- _Instructions to follow_
Your task is to copy the lines of the data below from the line holding "The image size is (1389, 868)." through the line holding "You are a computer-use agent. Screen", inclusive, exactly and with nothing added.

- _Data entries_
★ ★ ★
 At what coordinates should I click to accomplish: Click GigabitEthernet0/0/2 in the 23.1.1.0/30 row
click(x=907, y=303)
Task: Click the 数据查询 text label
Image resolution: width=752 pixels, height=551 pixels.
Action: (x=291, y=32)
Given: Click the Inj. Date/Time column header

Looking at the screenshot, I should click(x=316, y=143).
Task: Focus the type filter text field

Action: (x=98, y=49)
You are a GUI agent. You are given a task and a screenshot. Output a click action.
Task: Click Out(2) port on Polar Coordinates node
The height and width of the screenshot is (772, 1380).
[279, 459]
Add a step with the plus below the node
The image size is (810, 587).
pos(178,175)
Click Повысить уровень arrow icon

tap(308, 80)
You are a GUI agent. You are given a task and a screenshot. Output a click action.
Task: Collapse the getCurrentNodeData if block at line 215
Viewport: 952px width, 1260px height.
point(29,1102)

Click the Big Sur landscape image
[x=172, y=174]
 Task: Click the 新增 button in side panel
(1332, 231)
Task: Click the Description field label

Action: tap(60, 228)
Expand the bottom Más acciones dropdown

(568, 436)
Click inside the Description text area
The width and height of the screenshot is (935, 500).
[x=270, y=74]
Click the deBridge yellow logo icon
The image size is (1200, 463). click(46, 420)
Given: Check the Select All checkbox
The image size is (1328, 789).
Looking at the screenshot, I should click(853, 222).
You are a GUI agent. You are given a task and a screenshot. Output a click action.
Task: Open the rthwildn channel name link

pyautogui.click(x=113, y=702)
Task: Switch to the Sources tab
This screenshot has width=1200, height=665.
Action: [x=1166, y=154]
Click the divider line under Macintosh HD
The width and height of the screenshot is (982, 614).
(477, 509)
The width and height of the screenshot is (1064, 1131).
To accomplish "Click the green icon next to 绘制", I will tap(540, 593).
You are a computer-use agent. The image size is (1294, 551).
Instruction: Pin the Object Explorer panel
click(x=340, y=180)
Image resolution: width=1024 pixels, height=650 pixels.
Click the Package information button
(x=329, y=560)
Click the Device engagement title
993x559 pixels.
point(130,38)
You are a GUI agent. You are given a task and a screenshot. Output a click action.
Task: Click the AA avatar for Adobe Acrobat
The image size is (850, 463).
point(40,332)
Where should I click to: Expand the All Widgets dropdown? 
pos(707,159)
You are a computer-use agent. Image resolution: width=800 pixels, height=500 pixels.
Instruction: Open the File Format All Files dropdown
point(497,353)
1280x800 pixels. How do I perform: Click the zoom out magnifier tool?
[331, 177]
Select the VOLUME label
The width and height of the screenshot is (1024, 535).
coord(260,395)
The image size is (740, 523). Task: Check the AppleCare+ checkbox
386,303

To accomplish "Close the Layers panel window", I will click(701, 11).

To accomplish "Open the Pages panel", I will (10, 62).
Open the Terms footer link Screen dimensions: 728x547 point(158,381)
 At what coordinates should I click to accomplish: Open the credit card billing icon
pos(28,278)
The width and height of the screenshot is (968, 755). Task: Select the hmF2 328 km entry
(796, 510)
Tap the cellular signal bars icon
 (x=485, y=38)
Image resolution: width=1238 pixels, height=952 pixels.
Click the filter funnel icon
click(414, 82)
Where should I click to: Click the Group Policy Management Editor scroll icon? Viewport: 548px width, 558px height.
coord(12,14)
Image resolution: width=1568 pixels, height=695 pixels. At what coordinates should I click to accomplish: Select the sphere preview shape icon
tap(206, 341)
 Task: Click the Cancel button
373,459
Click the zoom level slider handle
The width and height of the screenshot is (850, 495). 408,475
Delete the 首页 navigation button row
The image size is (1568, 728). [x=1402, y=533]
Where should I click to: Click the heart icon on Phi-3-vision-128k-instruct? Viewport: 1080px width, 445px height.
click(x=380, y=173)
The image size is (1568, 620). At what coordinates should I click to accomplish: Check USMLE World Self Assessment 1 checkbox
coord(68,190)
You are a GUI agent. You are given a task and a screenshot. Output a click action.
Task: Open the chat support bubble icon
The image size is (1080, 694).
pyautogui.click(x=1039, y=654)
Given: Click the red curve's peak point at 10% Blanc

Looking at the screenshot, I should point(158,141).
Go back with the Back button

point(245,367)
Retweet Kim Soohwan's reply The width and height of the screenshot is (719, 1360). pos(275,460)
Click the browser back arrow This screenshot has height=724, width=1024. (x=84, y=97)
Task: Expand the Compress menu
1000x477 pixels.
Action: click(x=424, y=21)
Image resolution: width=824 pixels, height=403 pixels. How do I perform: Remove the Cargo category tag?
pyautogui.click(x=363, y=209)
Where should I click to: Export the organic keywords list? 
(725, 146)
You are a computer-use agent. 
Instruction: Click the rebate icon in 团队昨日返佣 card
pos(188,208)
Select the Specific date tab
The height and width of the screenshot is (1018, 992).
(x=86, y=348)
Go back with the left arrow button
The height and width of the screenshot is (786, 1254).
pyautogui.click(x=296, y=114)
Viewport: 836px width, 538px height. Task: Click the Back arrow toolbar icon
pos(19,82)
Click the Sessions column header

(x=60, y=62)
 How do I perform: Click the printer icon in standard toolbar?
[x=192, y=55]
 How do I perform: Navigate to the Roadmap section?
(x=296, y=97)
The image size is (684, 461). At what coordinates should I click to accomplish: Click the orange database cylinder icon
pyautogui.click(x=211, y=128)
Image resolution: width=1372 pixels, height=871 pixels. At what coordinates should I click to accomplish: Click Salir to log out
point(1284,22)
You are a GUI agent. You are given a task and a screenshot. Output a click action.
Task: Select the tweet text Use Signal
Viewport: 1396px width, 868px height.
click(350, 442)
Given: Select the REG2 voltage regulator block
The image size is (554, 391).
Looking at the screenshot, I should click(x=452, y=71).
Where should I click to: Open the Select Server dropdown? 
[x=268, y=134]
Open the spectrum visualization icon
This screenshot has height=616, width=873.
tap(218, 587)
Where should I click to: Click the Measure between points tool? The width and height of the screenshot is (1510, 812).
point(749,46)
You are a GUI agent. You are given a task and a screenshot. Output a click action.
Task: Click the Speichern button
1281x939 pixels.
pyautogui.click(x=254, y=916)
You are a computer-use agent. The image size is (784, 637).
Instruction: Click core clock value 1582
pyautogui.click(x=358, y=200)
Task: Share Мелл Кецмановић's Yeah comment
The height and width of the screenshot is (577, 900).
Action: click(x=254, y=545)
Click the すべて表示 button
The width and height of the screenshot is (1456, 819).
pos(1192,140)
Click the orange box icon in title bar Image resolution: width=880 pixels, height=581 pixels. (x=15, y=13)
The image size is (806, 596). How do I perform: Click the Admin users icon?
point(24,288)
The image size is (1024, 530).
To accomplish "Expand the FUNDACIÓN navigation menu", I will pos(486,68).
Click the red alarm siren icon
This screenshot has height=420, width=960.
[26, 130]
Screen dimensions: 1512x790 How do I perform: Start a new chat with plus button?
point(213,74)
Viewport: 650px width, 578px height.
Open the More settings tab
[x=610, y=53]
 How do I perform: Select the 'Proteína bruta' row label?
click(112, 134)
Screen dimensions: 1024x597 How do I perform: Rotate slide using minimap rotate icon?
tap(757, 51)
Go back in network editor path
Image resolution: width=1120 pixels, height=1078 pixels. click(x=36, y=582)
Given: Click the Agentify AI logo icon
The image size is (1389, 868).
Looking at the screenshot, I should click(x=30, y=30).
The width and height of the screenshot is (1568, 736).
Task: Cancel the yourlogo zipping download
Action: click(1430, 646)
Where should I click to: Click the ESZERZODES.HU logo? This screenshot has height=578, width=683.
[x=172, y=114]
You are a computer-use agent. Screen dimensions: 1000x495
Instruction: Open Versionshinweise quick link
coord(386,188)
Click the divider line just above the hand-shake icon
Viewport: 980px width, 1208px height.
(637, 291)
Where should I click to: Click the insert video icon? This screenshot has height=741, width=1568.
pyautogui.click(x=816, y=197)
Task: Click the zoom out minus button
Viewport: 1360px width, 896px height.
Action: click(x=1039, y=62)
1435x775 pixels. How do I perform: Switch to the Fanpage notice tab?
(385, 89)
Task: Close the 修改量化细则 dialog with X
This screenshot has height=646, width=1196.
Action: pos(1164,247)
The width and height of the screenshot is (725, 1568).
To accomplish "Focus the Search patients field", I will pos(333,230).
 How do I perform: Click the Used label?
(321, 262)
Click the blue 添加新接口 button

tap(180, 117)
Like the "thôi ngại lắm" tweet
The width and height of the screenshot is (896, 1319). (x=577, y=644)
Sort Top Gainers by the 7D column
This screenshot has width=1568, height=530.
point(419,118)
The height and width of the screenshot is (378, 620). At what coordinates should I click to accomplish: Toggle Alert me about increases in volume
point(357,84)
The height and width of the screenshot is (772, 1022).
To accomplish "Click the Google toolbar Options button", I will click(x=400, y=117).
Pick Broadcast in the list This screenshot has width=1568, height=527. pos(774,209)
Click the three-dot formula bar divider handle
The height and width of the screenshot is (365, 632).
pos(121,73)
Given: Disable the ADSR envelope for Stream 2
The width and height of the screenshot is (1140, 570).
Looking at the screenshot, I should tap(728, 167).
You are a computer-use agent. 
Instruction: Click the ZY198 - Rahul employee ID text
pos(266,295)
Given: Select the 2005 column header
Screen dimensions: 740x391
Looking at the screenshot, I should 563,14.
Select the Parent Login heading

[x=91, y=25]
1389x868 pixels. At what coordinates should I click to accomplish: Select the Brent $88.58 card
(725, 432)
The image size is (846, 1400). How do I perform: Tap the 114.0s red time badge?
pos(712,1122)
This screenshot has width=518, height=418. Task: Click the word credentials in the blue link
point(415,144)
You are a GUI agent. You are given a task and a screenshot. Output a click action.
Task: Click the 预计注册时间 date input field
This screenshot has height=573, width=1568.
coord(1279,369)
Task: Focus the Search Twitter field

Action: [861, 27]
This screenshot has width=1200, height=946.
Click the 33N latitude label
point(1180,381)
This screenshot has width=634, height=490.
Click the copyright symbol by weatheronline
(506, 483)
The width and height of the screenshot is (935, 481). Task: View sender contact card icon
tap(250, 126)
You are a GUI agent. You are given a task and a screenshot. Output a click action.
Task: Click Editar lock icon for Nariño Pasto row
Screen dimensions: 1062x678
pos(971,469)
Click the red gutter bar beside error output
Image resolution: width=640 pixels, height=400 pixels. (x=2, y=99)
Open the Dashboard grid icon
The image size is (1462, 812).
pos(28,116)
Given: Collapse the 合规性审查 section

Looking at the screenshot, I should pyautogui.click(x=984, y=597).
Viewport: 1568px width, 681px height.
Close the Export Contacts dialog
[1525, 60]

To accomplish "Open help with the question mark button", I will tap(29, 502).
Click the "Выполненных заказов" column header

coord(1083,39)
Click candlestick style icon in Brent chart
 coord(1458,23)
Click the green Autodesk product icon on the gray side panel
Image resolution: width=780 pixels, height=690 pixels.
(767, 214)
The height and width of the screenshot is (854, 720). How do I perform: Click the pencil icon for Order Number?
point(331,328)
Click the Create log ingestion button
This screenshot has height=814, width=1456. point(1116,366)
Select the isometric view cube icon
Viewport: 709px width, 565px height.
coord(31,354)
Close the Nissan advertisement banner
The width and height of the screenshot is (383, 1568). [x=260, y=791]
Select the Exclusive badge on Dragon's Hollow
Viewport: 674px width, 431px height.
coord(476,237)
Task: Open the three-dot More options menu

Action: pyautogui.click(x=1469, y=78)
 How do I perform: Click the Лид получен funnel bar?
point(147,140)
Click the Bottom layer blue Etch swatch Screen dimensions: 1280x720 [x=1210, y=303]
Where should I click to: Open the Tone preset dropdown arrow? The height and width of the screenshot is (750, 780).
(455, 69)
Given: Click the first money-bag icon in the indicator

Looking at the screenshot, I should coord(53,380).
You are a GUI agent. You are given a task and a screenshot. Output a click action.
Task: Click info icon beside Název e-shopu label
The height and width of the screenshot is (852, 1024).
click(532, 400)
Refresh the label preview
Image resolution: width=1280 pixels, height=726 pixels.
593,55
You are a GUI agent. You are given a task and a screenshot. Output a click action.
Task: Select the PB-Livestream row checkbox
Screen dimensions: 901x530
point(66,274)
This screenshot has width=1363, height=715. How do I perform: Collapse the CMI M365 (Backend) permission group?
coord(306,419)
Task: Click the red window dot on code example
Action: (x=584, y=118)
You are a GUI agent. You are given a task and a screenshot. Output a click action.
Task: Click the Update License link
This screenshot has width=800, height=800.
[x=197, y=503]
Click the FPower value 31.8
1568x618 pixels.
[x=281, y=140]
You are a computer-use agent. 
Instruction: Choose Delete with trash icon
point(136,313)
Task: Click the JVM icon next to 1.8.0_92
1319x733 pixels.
★ ★ ★
- _Solution to the problem_
The image size is (1389, 868).
Looking at the screenshot, I should click(x=30, y=30).
The width and height of the screenshot is (1568, 736).
Task: Cancel the yourlogo zipping download
Action: click(1430, 646)
Where should I click to: Click the ESZERZODES.HU logo? This screenshot has height=578, width=683.
[x=172, y=114]
You are a computer-use agent. Screen dimensions: 1000x495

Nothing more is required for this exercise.